*Work to do*. Convert the entries below into a two-column CSV headed text and answer, with one row per entry. Put each entry's text and its answer in single quoted fields, replace line breaks with spaces, and leave out the pictures.
____
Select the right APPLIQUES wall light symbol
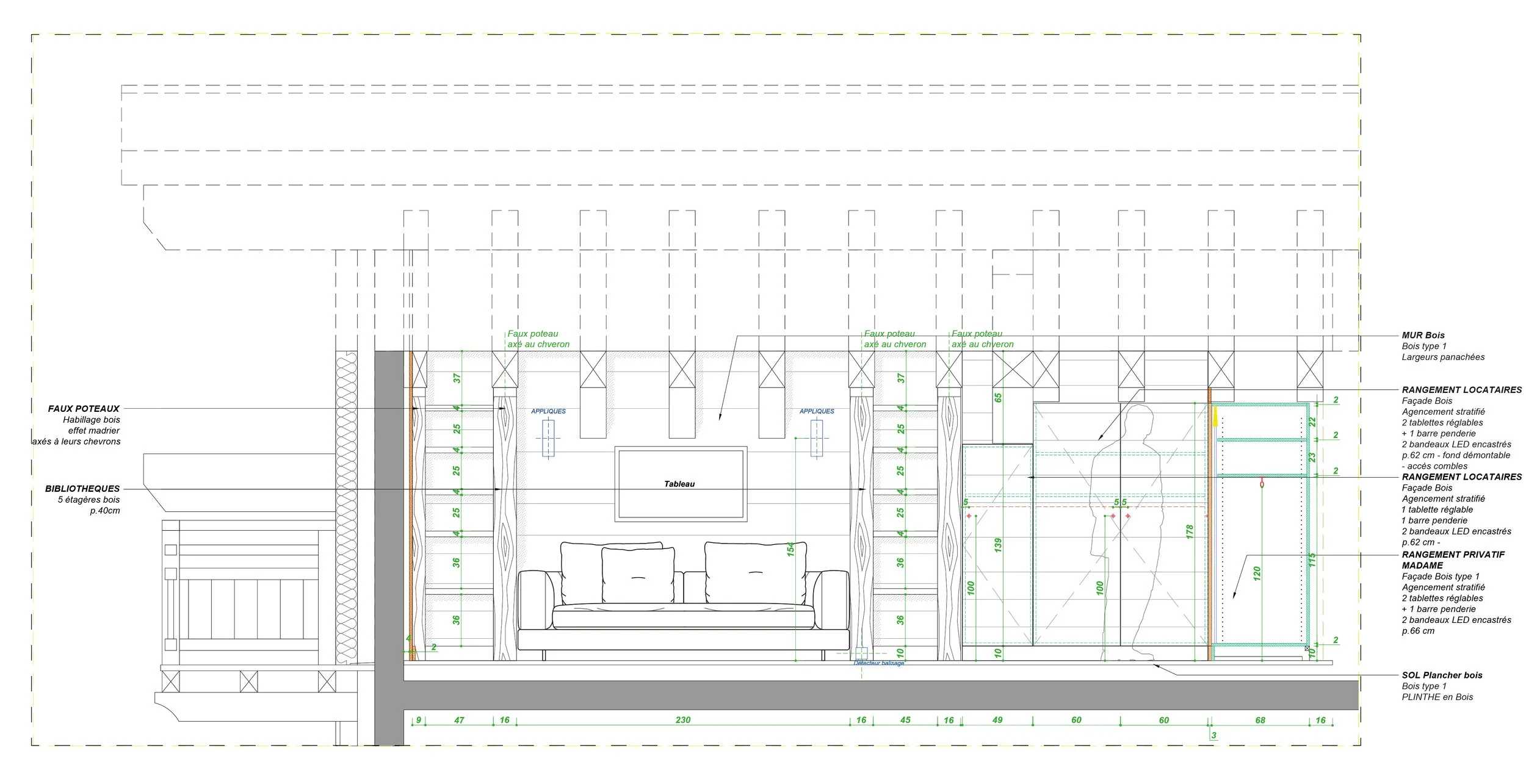Screen dimensions: 1526x784 pos(816,438)
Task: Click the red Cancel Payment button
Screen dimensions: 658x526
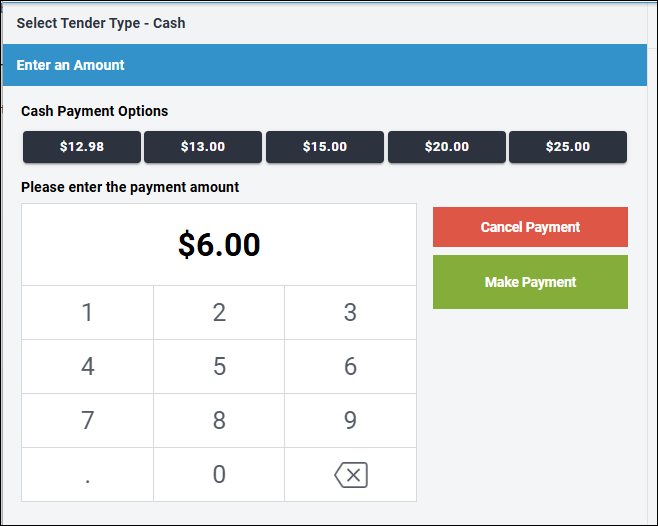Action: click(530, 227)
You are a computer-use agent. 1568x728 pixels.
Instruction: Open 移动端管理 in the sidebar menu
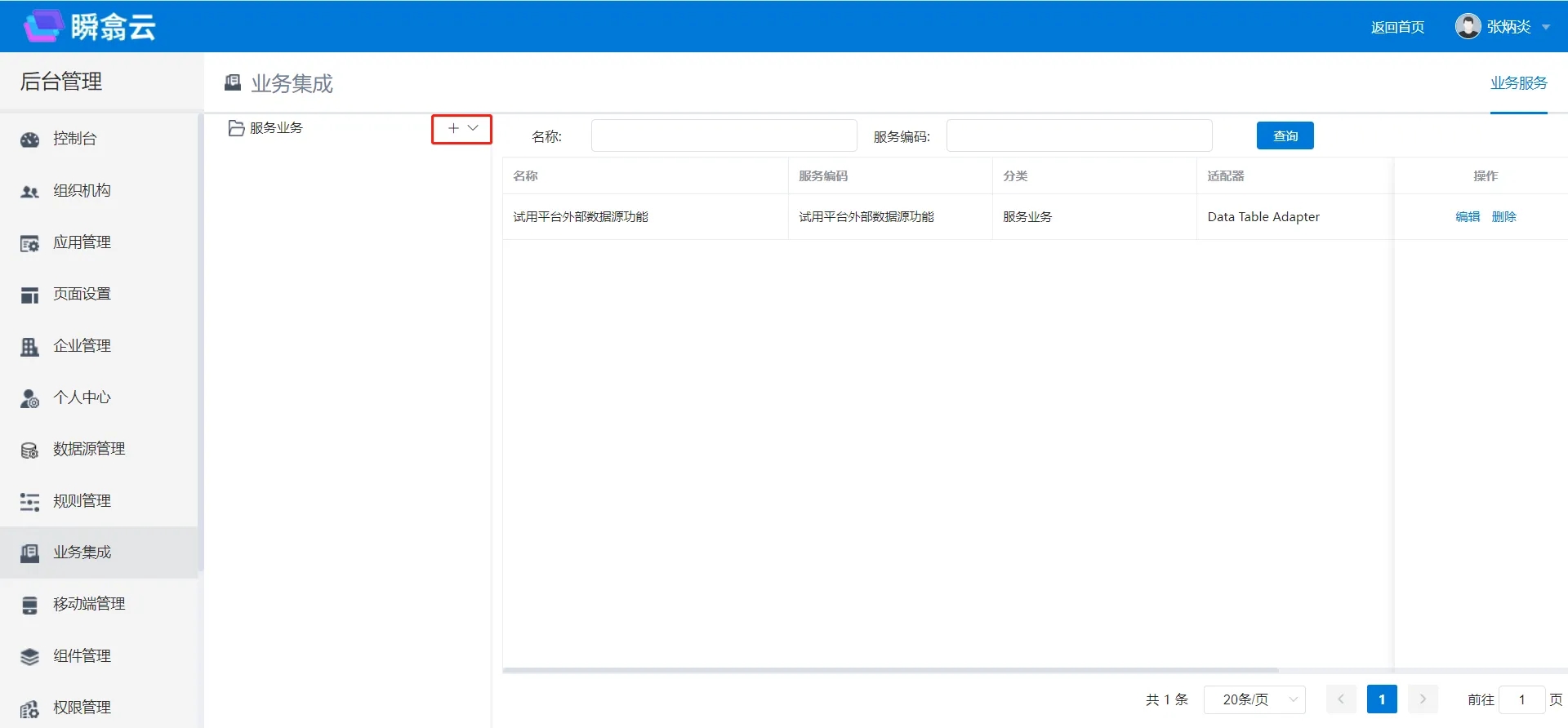point(89,604)
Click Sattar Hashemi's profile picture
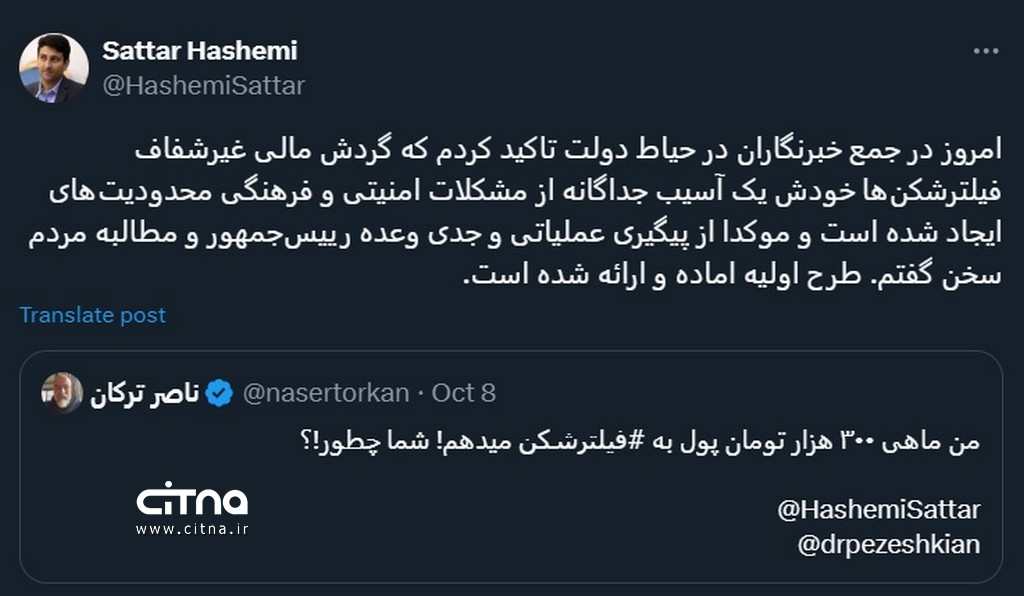The width and height of the screenshot is (1024, 596). 55,62

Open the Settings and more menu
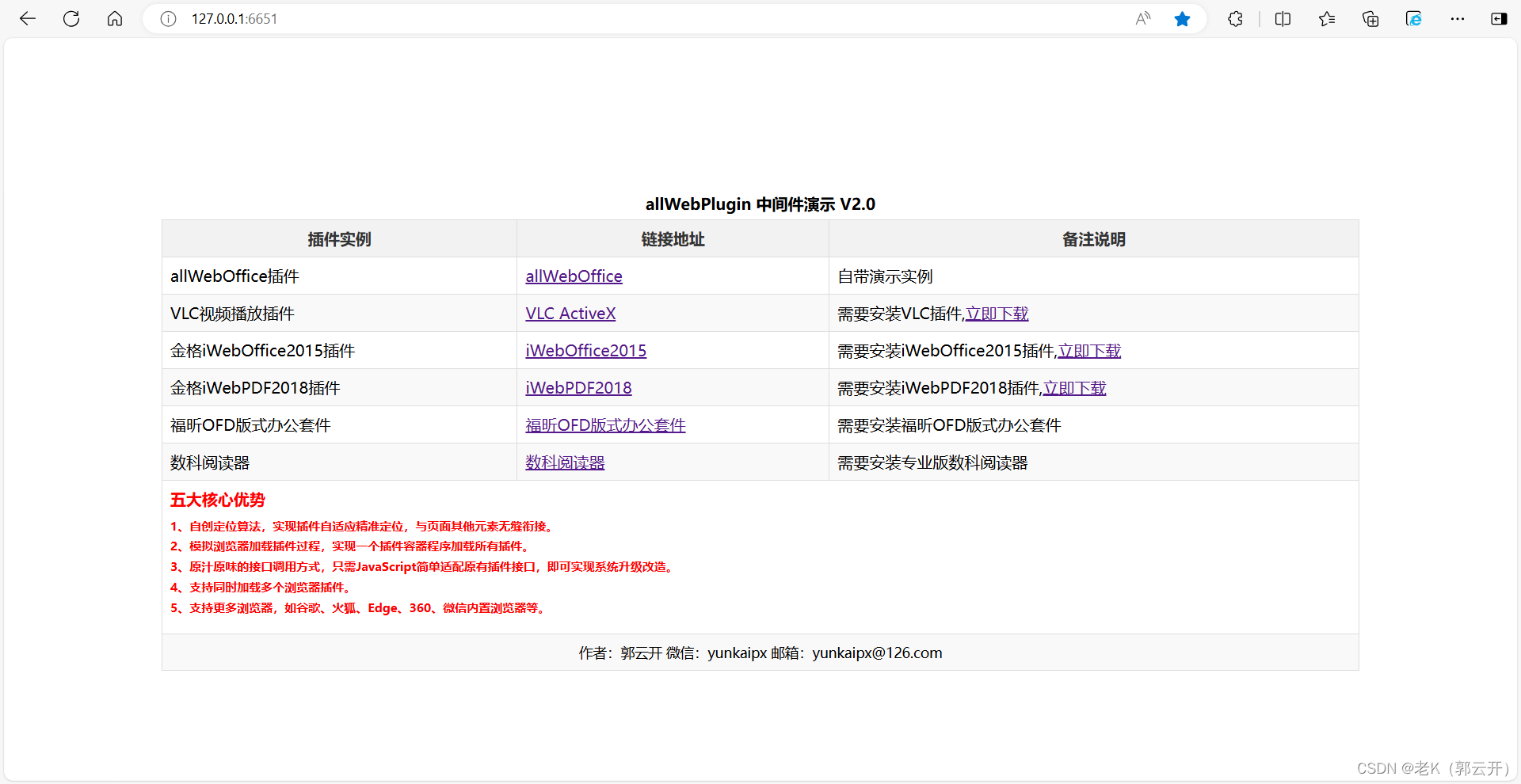pos(1458,18)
____
*Final result*.
text,answer
"Select the right APPLIQUES wall light symbol","Screen dimensions: 1526x784 pos(816,438)"
"Task: Click the red Cancel Payment button Screen dimensions: 658x526","Action: click(530, 227)"
"You are a computer-use agent. 1568x728 pixels. Instruction: Open 移动端管理 in the sidebar menu","point(89,604)"
"Click Sattar Hashemi's profile picture","The width and height of the screenshot is (1024, 596). 55,62"
"Open the Settings and more menu","pos(1458,18)"